17. Pour les mêmes motifs qu'énoncés au point précédent, M. A n'est pas fondé à soutenir que la décision attaquée méconnaîtrait les stipulations de l'article 3 de la convention contre la torture et autres peines ou traitements cruels, inhumains ou dégradants aux termes desquelles : " 1- Aucun Etat n'expulsera, ne refoulera ni n'extradera une personne vers un autre Etat où il y a des motifs sérieux de croire qu'elle risque d'être soumise à la torture ".

18. Il résulte de ce qui précède que les conclusions tendant à l'annulation de la décision fixant le pays de renvoi ne peuvent qu'être rejetées.

En ce qui concerne l'interdiction de retour sur le territoire français :

19. En premier lieu, le requérant n'ayant pas démontré l'illégalité de l'obligation de quitter le territoire français, il n'est pas fondé à s'en prévaloir à l'appui de ses conclusions dirigées contre l'interdiction de retour.

20. En deuxième lieu, l'article L. 612-6 du code de l'entrée et du séjour des étrangers et du droit d'asile prévoit : " Lorsqu'aucun délai de départ volontaire n'a été accordé à l'étranger, l'autorité administrative assortit la décision portant obligation de quitter le territoire français d'une interdiction de retour sur le territoire français.
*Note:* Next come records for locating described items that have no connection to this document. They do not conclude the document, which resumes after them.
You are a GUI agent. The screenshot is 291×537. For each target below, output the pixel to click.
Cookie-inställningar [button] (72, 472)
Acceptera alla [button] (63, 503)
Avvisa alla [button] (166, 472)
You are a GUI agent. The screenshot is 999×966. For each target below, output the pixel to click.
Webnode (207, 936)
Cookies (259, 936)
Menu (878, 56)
Des circonstances humanitaires peuvent toutefois justifier que l'autorité administrative n'édicte pas d'interdiction de retour ". Aux termes de l'article L. 612-10 du même code : " Pour fixer la durée des interdictions de retour mentionnées aux articles L. 612-6 et L. 612-7, l'autorité administrative tient compte de la durée de présence de l'étranger sur le territoire français, de la nature et de l'ancienneté de ses liens avec la France, de la circonstance qu'il a déjà fait l'objet ou non d'une mesure d'éloignement et de la menace pour l'ordre public que représente sa présence sur le territoire français.

Il en est de même pour l'édiction et la durée de l'interdiction de retour mentionnée à l'article L. 612-8 ainsi que pour la prolongation de l'interdiction de retour prévue à l'article L. 612-11. "
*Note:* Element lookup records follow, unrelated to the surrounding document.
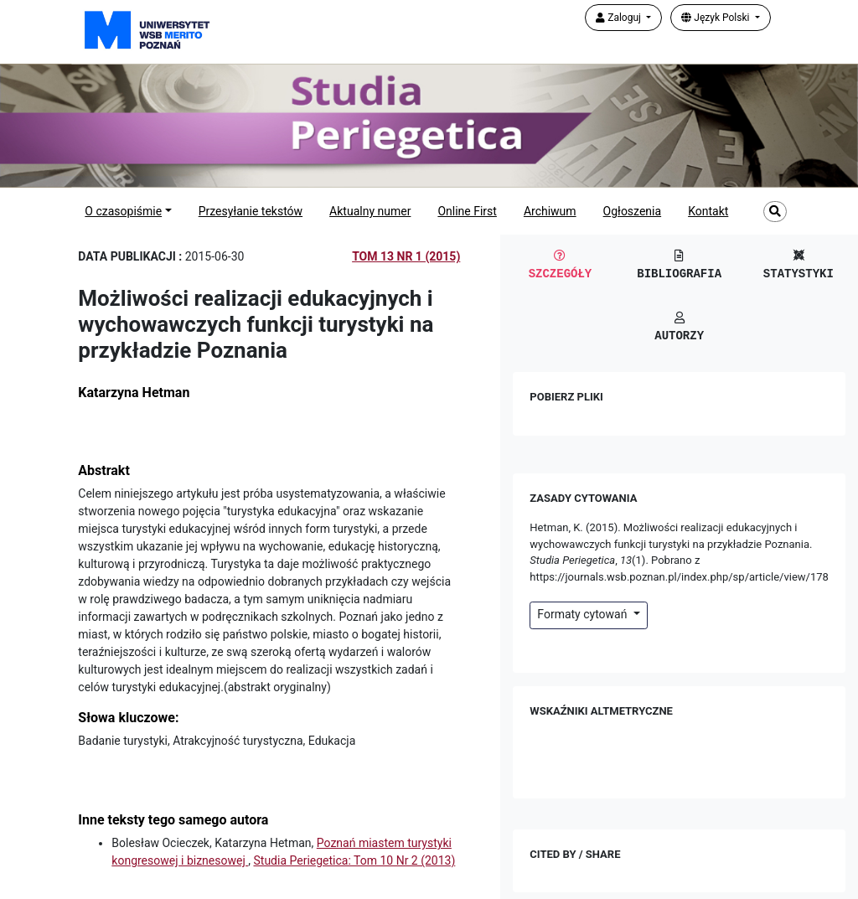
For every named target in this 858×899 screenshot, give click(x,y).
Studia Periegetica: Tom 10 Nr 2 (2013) (354, 860)
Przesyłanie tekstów (250, 211)
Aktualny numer (370, 211)
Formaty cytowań (583, 614)
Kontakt (708, 211)
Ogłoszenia (632, 211)
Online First (467, 211)
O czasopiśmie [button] (123, 211)
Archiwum (550, 211)
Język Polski (716, 17)
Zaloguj (620, 17)
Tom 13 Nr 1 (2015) (406, 256)
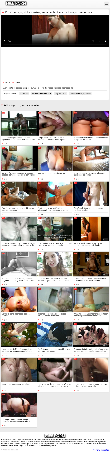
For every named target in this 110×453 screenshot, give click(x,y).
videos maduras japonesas (80, 93)
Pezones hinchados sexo (41, 93)
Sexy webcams (60, 93)
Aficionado (24, 93)
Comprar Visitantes (101, 450)
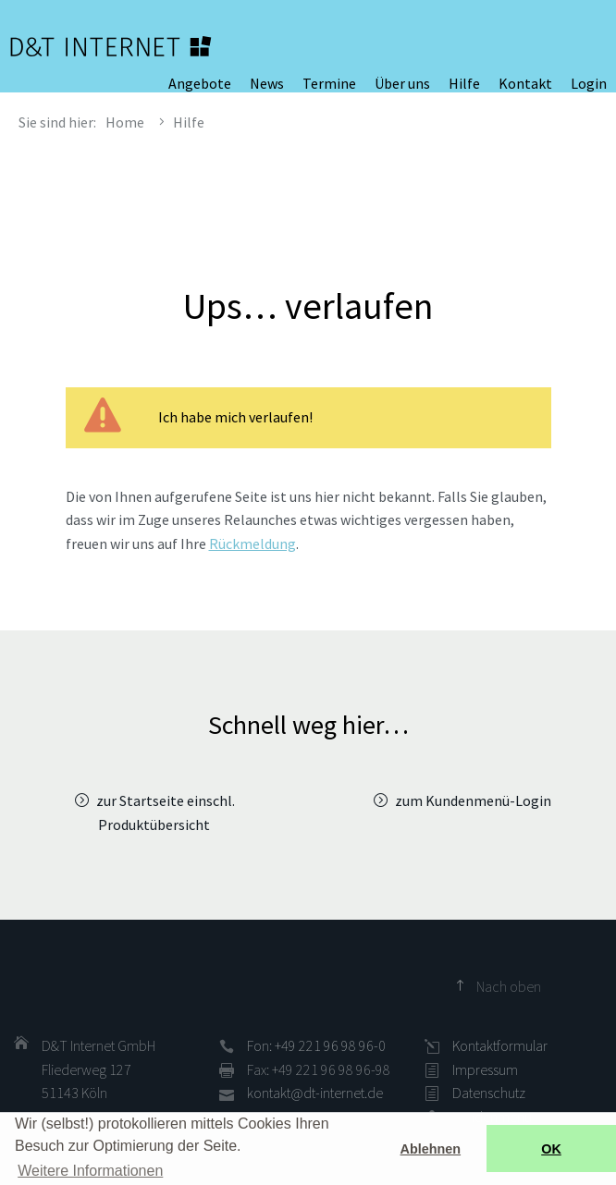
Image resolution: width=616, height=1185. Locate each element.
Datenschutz (488, 1092)
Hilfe (464, 83)
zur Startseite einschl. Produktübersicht (165, 812)
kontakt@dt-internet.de (315, 1092)
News (267, 83)
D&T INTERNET (111, 46)
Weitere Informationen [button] (90, 1171)
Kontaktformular (500, 1045)
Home (124, 122)
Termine (329, 83)
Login (589, 83)
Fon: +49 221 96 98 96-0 (316, 1045)
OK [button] (551, 1149)
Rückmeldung (252, 543)
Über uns (402, 83)
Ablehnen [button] (431, 1149)
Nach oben (508, 986)
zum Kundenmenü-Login (473, 800)
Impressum (485, 1069)
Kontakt (525, 83)
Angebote (199, 83)
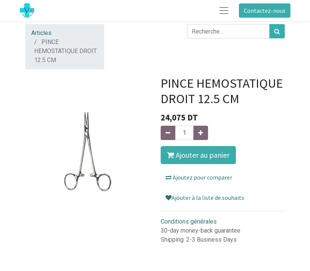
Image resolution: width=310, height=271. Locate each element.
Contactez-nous (265, 10)
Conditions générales (189, 221)
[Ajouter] (200, 133)
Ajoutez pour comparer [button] (199, 177)
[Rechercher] (277, 31)
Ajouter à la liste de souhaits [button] (205, 197)
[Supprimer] (168, 133)
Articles (41, 33)
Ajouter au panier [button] (198, 155)
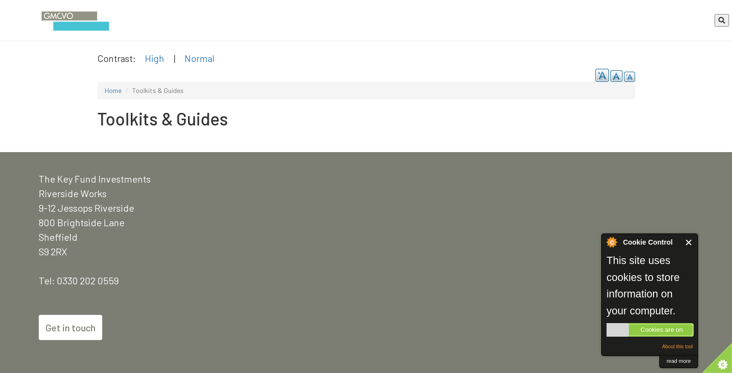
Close (689, 242)
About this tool (677, 346)
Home (113, 90)
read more (679, 361)
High (154, 58)
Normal (200, 58)
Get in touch (70, 327)
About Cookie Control (611, 242)
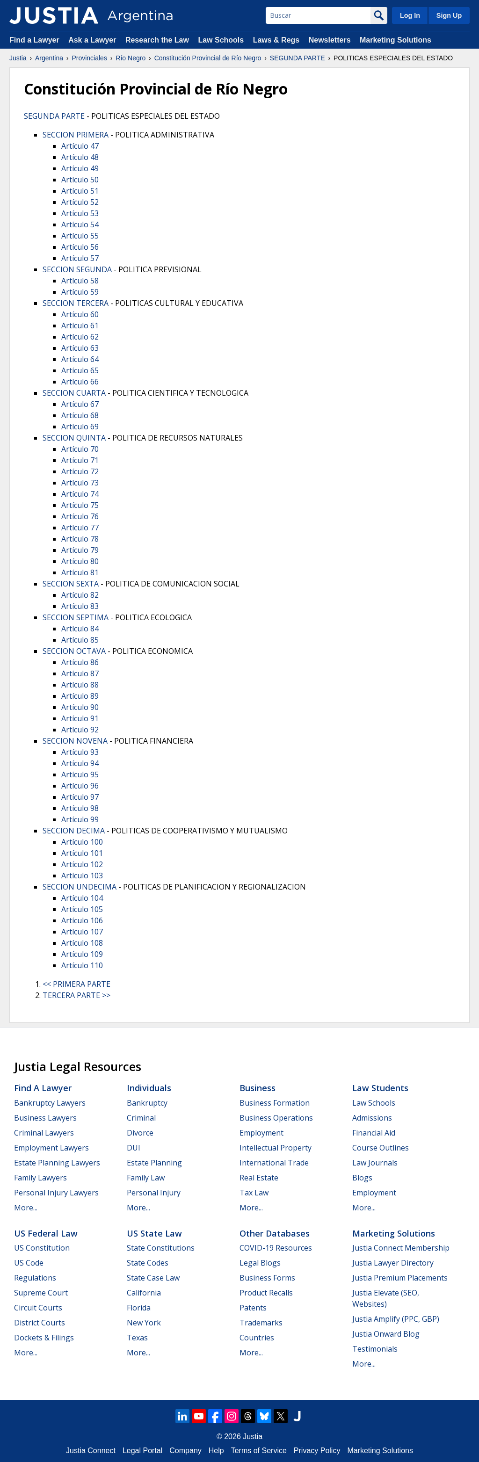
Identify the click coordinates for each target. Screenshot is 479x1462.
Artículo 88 (80, 685)
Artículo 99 (80, 819)
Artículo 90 (80, 707)
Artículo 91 (80, 718)
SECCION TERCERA (76, 303)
21. Il ne ressort pas des pièces du dossier qu'en fixant à deux ans la durée de l'interdiction de retour sur le territoire français, compte tenu de l'arrivée récente de l'intéressé en France, de son absence d'insertion personnelle et professionnelle et de son interpellation pour des faits d'usage et de détention de stupéfiants, le préfet aurait commis une erreur manifeste d'appréciation.

22. Il résulte de tout ce qui précède que M. A n'est pas fondé à demander l'annulation de l'arrêté du 28 mars 2022 lui faisant obligation de quitter le territoire français sans délai à destination du pays dont il a la nationalité et lui interdisant le retour pendant une durée de deux ans.

Sur les frais du litige :

23. Les dispositions de l'article L. 761-1 du code de justice administrative font obstacle à ce que soit mise à la charge de l'Etat, qui n'est pas partie perdante au principal dans la présente instance, la somme que M. A demande au titre des frais exposés et non compris dans les dépens.

D E C I D E :

Article 1er : M. A est admis à titre provisoire au bénéfice de l'aide juridictionnelle.
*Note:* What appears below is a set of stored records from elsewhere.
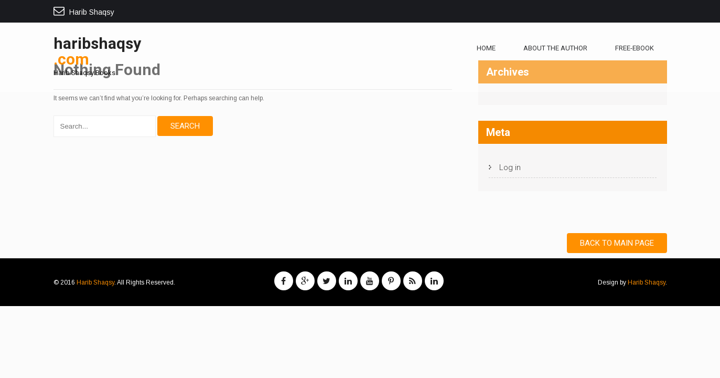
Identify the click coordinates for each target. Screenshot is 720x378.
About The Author (555, 48)
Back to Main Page (617, 243)
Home (486, 48)
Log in (510, 167)
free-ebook (634, 48)
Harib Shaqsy (95, 282)
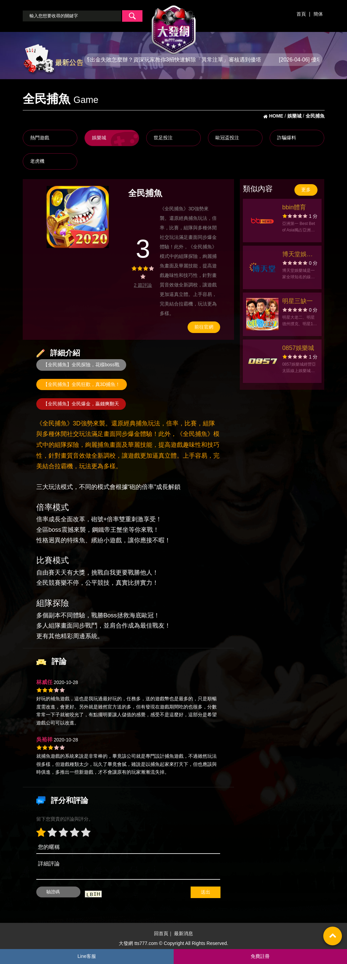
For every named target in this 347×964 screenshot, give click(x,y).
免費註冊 (260, 956)
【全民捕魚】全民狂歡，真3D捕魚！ (81, 384)
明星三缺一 (297, 301)
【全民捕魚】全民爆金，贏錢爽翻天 (81, 403)
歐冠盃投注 (227, 137)
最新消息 (183, 933)
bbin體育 (294, 207)
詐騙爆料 (286, 137)
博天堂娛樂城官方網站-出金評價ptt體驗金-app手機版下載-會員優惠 (298, 255)
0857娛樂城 (298, 348)
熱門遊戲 (39, 137)
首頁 (301, 14)
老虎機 (37, 161)
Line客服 (87, 956)
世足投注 (163, 137)
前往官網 (203, 327)
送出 (205, 892)
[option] (77, 217)
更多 (306, 189)
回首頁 (161, 933)
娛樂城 (99, 137)
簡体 (318, 14)
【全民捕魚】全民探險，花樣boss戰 (81, 364)
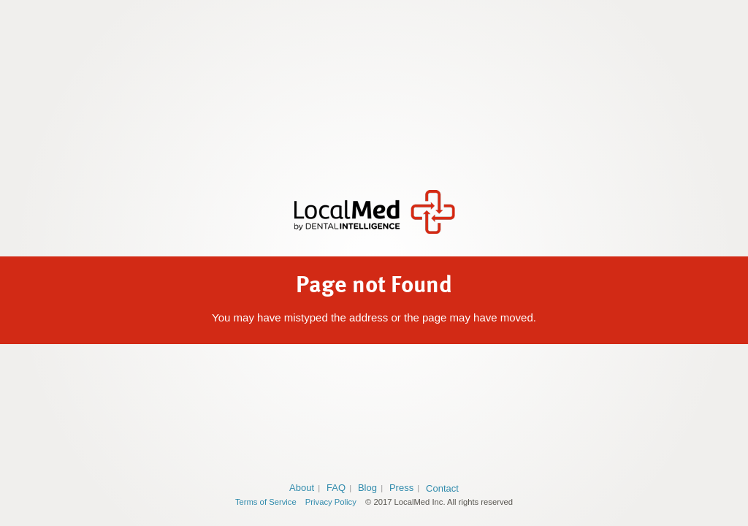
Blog (367, 487)
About (301, 487)
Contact (442, 488)
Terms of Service (266, 502)
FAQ (336, 487)
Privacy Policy (330, 502)
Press (401, 487)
Article 2 : Le surplus des conclusions de la requête de M. A est rejeté.

Article 3 : Le présent jugement sera notifié à M. D A et au préfet de l'Aube.

Lu en audience publique le 28 septembre 2022 à 15 heures 38.

Le magistrat désigné,

D. B Le greffier,

L. Thomas

La République mande et ordonne au préfet de l'Aube, en ce qui le concerne, ou à tous huissiers de justice à ce requis, en ce qui concerne les voies de droit commun contre les parties privées, de pourvoir à l'exécution de la présente décision.